Zwei Wochen später, nachdem die nächste Besprechung der Eurogruppe in Brüssel stattgefunden hat, kündigt Dijsselbloem auf einer Pressekonferenz an, dass zum ersten Mal seit Monaten ein Fortschritt erzielt wurde. Was noch in Riga wie ein glückloses Unterfangen aussah – eine Vereinbarung mit Griechenland vor dem 1. Juli zu erzielen, um das Land vor der Zahlungsunfähigkeit zu bewahren – sieht jetzt wie ein mögliches Ergebnis aus. „Es sind immer noch beträchtliche Schwierigkeiten zu überwinden“, sagt er, „aber die Verhandlungen laufen jetzt effizienter und konstruktiver ab.“

Nichts ist fix

Zwischenzeitlich nähert sich Dijsselbloems erste Amtszeit dem Ende. Offiziell gilt er noch nicht als Kandidat, aber die Lobbyarbeit für seine erneute Ernennung hat bereits begonnen. Der Gegenstand seiner möglichen Kandidatur wurde auf unterschiedlichste subtile Weisen in den vergangenen Wochen im Windschatten seiner Besuche in Paris, Berlin und Rom erörtert. Seine Aussichten scheinen sich zu verbessern. Nach Brüsseler Analysten bedeutet Angela Merkels Unterstützung für den spanischen Minister De Guindos nicht, dass Dijsselbloems Chancen damit hinüber sind.
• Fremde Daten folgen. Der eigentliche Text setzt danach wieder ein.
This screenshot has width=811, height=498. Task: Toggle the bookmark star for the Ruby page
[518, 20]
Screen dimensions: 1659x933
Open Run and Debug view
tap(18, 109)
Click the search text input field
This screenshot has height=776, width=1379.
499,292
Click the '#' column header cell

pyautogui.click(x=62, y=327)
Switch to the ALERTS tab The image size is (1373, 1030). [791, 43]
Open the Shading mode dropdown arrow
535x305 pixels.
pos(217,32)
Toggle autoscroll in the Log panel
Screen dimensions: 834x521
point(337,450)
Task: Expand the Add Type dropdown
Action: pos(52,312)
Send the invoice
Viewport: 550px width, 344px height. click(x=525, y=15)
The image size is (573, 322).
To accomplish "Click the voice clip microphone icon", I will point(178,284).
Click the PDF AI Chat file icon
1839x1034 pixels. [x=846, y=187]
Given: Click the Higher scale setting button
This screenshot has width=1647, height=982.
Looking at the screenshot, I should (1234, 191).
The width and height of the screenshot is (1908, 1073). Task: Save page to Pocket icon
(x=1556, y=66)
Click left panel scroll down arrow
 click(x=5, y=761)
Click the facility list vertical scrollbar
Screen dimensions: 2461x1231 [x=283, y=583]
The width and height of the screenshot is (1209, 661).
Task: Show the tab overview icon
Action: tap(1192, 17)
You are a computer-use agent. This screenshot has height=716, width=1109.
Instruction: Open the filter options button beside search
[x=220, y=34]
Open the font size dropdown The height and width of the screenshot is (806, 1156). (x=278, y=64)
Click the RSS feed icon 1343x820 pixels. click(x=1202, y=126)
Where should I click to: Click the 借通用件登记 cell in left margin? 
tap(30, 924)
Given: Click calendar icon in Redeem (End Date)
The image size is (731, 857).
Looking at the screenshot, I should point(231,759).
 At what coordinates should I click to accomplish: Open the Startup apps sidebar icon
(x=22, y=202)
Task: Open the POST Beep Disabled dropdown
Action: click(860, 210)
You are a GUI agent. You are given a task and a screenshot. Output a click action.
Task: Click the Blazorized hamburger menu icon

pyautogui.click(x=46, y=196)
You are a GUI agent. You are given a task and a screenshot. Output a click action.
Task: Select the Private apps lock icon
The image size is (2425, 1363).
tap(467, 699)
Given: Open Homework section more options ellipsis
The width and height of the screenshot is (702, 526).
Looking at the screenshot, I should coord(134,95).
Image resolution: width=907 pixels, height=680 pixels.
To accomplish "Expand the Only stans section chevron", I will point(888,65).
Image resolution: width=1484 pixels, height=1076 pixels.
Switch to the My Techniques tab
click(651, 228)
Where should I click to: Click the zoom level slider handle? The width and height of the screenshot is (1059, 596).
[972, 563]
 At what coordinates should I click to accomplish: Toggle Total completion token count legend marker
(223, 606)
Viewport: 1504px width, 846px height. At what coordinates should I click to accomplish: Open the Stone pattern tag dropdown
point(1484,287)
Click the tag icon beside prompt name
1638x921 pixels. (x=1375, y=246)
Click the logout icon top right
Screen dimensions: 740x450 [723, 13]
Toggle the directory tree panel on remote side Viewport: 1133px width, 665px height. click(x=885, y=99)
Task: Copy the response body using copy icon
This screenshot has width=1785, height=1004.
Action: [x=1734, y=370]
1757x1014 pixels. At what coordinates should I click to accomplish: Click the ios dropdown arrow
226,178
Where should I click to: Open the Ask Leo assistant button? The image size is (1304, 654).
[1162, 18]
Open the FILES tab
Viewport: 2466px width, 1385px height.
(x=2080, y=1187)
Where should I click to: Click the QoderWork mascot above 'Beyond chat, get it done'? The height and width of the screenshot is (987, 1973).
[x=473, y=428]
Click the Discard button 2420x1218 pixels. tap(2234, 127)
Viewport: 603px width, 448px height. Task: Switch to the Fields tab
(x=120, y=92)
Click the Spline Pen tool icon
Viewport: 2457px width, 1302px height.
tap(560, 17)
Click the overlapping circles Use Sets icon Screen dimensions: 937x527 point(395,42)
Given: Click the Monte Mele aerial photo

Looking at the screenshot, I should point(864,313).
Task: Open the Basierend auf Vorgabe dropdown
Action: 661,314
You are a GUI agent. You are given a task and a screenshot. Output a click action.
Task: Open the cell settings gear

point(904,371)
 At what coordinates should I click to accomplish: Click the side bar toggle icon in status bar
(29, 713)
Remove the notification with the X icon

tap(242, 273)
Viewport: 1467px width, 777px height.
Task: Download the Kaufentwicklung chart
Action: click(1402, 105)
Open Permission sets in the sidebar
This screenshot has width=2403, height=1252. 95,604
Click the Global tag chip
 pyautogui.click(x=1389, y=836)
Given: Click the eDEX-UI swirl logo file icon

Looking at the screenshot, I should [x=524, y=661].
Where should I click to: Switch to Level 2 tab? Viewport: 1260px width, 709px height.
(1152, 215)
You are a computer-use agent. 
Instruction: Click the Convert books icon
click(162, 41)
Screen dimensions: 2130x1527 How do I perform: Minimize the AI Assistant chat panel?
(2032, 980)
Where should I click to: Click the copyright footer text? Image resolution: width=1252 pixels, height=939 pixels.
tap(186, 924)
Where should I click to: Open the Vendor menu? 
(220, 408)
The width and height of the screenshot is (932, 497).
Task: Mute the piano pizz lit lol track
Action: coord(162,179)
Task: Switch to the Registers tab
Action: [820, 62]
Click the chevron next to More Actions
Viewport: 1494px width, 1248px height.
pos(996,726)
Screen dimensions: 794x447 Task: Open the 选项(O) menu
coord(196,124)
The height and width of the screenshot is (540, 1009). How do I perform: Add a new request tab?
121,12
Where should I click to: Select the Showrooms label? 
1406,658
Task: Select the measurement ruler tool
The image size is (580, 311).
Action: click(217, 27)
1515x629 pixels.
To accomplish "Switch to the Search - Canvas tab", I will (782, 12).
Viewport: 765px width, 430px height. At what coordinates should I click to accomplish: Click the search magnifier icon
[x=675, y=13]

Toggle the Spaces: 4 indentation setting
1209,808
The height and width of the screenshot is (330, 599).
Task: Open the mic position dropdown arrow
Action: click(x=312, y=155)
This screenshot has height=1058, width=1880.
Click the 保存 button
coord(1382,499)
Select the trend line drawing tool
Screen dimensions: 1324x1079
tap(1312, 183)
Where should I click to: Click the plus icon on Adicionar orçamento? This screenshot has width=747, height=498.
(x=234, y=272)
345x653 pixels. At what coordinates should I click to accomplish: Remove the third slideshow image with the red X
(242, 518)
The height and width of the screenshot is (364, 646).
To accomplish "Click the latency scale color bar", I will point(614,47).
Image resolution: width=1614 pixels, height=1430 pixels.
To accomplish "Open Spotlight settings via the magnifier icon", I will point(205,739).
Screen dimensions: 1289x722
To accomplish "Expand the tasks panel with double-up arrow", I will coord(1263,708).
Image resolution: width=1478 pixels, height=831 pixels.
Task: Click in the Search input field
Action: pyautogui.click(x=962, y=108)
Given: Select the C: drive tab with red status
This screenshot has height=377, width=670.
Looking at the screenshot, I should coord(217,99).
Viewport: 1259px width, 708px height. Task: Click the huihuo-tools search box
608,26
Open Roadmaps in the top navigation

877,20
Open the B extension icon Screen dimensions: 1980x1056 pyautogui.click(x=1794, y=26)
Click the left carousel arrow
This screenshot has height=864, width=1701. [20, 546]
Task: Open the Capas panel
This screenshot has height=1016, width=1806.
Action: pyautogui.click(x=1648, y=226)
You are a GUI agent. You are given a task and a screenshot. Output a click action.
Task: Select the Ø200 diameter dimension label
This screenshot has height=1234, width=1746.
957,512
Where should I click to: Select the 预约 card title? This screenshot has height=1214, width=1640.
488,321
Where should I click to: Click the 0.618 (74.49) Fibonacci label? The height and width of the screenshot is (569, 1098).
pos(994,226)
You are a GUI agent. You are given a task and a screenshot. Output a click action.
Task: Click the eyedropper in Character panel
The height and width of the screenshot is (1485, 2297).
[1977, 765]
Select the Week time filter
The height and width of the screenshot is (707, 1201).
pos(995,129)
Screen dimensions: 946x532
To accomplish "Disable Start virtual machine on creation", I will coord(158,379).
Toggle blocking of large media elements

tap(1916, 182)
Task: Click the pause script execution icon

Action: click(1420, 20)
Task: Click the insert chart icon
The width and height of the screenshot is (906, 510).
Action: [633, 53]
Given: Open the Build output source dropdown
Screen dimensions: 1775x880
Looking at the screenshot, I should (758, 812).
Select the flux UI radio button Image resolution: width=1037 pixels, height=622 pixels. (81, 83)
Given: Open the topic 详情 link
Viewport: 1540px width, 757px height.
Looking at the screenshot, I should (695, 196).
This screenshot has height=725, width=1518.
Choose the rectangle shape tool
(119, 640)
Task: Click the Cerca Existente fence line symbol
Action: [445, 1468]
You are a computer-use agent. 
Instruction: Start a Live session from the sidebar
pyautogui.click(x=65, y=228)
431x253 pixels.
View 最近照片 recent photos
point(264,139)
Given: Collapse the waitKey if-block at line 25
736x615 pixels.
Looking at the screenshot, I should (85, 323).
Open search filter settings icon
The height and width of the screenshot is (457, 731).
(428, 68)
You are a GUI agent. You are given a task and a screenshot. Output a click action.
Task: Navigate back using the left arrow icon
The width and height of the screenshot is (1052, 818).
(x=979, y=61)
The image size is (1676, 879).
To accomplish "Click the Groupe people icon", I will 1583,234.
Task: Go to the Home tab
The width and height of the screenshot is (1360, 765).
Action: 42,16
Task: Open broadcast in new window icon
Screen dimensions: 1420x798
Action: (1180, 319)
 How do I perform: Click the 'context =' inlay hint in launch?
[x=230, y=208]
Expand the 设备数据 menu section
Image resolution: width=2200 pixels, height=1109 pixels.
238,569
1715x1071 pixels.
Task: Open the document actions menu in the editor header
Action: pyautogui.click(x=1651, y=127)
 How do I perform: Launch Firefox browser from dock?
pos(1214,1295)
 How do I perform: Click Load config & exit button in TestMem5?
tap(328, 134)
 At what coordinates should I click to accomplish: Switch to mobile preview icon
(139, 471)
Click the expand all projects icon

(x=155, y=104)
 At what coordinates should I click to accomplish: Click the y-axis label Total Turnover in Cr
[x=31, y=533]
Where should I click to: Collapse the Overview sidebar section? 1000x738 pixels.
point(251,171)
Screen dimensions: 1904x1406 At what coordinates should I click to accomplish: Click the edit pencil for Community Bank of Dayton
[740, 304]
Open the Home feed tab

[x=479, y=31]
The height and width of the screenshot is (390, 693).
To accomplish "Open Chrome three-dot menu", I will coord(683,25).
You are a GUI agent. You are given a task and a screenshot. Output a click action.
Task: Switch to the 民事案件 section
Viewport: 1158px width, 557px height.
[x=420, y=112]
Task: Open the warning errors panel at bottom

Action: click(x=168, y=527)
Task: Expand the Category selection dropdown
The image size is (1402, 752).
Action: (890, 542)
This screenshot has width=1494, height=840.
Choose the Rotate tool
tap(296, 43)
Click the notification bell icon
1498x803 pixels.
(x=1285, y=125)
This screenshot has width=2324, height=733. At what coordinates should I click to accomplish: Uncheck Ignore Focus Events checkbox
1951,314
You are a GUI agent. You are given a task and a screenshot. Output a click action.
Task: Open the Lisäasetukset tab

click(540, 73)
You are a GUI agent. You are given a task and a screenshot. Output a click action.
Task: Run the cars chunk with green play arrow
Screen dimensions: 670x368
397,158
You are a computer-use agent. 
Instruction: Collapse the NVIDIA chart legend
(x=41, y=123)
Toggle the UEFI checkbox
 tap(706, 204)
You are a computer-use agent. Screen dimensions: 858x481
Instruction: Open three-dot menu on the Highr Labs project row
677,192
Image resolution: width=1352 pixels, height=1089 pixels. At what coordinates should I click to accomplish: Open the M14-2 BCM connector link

„Merkel steht in dem Ruf, Menschen, wenn nötig, fallen zu lassen“, sagt Peter Spiegel. „Nichts ist endgültig“, sagt Markus Ferber, „die Wahlen finden in Spanien im November statt. Das macht De Guindos politische Zukunft unsicher.“ Darüber hinaus stehen die Chancen gar nicht schlecht, dass die mächtigen Deutschen „keine Experimente“ in diesen schwierigen Zeiten wollen. Und dann würde die Wahl ganz schnell auf Jeroen Dijsselbloem fallen.